Stored items:
--------------------

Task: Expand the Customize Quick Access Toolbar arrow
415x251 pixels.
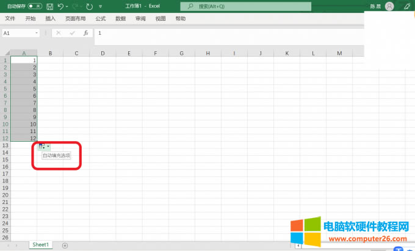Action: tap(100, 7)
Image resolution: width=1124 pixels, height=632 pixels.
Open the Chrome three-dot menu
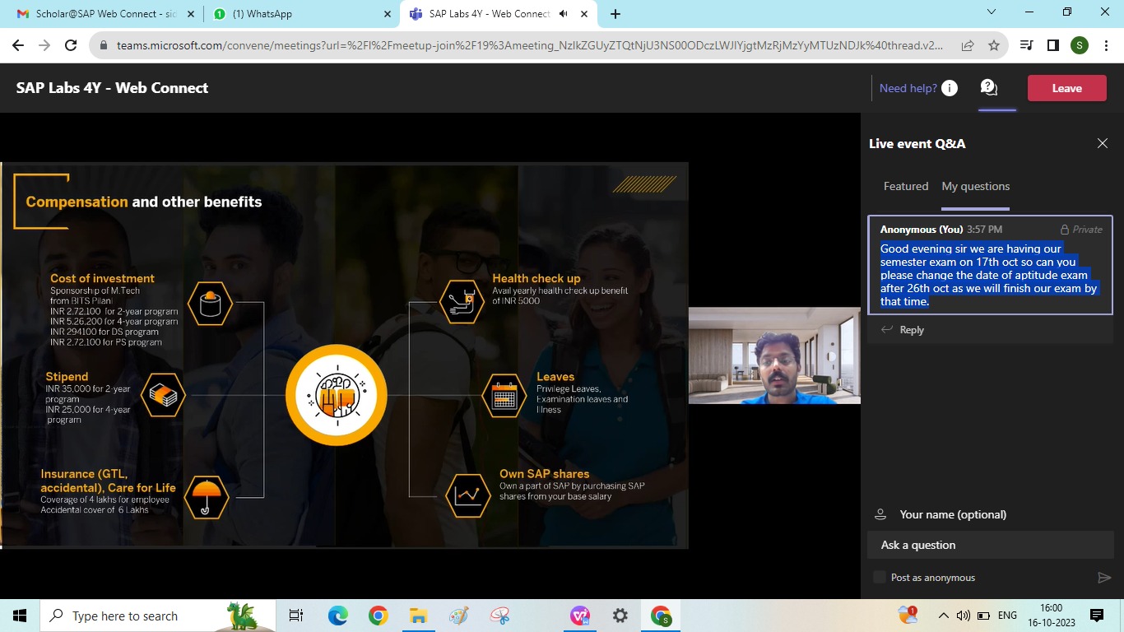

--------------------

-- TASK DIRECTIONS --
Each entry above is to be given again exactly, and any image in it is to be dropped.

-- WORKED SOLUTION --
Task: Expand the Customize Quick Access Toolbar arrow
415x251 pixels.
Action: tap(100, 7)
Image resolution: width=1124 pixels, height=632 pixels.
Open the Chrome three-dot menu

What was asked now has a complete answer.